Alex Nicholls’ production is aided by a clever and simple design from Tom Couling. It conjures up a New York apartment block and the open nature of the surroundings reminded me in ways of London’s famous Donmar Warehouse. The simplicity of the set enhanced the human element of the story and this is important with an Arthur Miller play, the guild have not focused their energies on a complex set, more on creating complex characters that, as an audience, you are drawn to.
The focal point of the action is a family group, consisting of Eddie (played strongly by Adam Potterton), his wife Beatrice (a mature and very real performance from Ida Persson) and their niece Catherine (Jessica Welch, who grew into the role as the evening went on, her strongest moments coming in act two). They take in Beatrice’s cousins from Italy; Marco (a dominant performance from Tim Younger) and Rodolpho (a great turn from Nathan Grassi) and Catherine promptly falls in love with the handsome Rodolpho which sends Eddie into a spiral of jealous angst that culminates in tragedy. All of this overseen and commented on by lawyer, and Greek chorus figure, Alfieri (David Guthrie in a measured and sympathetic turn).

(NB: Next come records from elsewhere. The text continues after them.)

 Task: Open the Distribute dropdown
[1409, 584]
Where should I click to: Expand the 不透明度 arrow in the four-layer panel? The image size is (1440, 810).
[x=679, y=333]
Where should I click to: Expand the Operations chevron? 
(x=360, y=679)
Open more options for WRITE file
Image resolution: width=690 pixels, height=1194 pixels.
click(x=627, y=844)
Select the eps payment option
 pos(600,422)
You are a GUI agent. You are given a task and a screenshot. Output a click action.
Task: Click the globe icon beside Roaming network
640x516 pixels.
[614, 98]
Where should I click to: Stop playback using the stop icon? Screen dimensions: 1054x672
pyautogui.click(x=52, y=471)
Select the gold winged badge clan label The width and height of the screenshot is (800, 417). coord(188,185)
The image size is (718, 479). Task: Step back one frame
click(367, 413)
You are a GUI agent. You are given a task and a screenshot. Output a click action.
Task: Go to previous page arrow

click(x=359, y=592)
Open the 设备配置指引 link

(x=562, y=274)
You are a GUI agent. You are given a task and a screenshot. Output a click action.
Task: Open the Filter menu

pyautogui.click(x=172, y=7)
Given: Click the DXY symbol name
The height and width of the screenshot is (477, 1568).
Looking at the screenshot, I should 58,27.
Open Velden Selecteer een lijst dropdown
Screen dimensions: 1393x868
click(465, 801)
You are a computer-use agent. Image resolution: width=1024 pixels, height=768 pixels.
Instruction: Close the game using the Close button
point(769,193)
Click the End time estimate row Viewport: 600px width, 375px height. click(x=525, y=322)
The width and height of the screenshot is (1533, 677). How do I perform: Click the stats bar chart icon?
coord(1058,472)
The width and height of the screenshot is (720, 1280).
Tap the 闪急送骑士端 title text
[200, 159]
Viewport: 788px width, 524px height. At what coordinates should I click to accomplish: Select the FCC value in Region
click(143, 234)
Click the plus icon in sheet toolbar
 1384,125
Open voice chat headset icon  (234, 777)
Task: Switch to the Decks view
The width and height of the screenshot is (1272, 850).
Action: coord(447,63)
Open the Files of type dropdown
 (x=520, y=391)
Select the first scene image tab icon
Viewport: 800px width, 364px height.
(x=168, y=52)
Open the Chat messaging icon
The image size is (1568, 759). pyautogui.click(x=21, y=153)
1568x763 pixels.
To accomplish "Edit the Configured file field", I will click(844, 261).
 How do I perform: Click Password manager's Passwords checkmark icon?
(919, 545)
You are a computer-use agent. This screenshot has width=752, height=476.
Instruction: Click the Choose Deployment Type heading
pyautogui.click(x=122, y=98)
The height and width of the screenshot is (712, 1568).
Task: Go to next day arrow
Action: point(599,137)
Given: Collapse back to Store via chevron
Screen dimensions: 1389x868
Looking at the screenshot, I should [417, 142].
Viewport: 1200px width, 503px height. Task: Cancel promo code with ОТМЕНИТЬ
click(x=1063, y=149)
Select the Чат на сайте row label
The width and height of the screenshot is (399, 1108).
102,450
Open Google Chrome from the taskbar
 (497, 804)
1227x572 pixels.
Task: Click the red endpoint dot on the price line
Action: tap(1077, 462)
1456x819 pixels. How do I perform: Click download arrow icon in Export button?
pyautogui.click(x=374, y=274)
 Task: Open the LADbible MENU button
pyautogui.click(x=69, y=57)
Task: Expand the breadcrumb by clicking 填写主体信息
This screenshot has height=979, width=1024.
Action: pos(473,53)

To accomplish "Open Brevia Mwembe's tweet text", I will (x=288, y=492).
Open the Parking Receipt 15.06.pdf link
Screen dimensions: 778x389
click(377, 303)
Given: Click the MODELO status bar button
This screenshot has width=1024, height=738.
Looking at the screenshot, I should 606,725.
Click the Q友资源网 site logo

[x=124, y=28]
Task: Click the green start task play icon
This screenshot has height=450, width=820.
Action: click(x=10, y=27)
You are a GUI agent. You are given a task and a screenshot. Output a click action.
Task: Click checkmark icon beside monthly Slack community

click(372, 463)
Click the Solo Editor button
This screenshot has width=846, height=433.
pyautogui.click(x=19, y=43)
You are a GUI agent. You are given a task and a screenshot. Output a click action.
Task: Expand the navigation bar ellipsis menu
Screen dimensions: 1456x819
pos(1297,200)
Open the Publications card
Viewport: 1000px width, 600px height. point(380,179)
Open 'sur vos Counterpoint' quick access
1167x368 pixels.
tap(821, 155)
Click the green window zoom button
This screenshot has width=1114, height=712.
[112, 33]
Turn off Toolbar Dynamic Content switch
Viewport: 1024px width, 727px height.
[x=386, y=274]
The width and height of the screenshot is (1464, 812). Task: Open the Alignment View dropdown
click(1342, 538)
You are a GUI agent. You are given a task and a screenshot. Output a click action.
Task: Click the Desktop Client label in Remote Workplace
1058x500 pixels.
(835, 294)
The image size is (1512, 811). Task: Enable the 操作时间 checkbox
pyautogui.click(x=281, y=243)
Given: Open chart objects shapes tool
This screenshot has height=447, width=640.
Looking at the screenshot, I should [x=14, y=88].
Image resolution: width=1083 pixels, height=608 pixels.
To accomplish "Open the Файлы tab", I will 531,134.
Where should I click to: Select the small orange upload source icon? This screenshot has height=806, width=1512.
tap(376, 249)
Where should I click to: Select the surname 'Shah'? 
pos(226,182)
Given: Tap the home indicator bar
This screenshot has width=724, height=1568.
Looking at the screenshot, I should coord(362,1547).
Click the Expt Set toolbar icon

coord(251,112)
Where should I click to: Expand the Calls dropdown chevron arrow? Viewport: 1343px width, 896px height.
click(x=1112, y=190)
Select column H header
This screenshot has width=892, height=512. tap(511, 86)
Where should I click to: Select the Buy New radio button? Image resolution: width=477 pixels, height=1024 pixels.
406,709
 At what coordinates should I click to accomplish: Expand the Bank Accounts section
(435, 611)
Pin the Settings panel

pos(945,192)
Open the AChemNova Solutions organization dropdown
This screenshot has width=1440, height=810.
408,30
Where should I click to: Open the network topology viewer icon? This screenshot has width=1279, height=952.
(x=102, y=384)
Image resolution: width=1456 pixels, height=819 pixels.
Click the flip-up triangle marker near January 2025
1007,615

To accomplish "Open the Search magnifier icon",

As you can see, I was impressed with the cast, this is not an easy play and the natural air they give to the action is both settling and unsettling as you do believe it could happen, Nicholls has clearly worked the cast on their motivations and feelings towards each other and while the occasional accent slip was noticeable from one or two it simply didn’t matter. It is also worth noting that even Catherine would have only been a 2nd generation American, so our preconceived notions of ‘an American accent’ are sometimes just that, pre conceived and not actually accurate. Most Italians moving to America during this period will have actually learnt their English from Irish immigrants.
The pace was well set and apart from a brief drop towards the end of Act Two it whizzed along and kept you well entertained and engaged. Alex Nicholls, his cast and the Guild can be pleased with their production and I look forward to checking out Travesties when they perform it later this year at Lady Margaret Hall.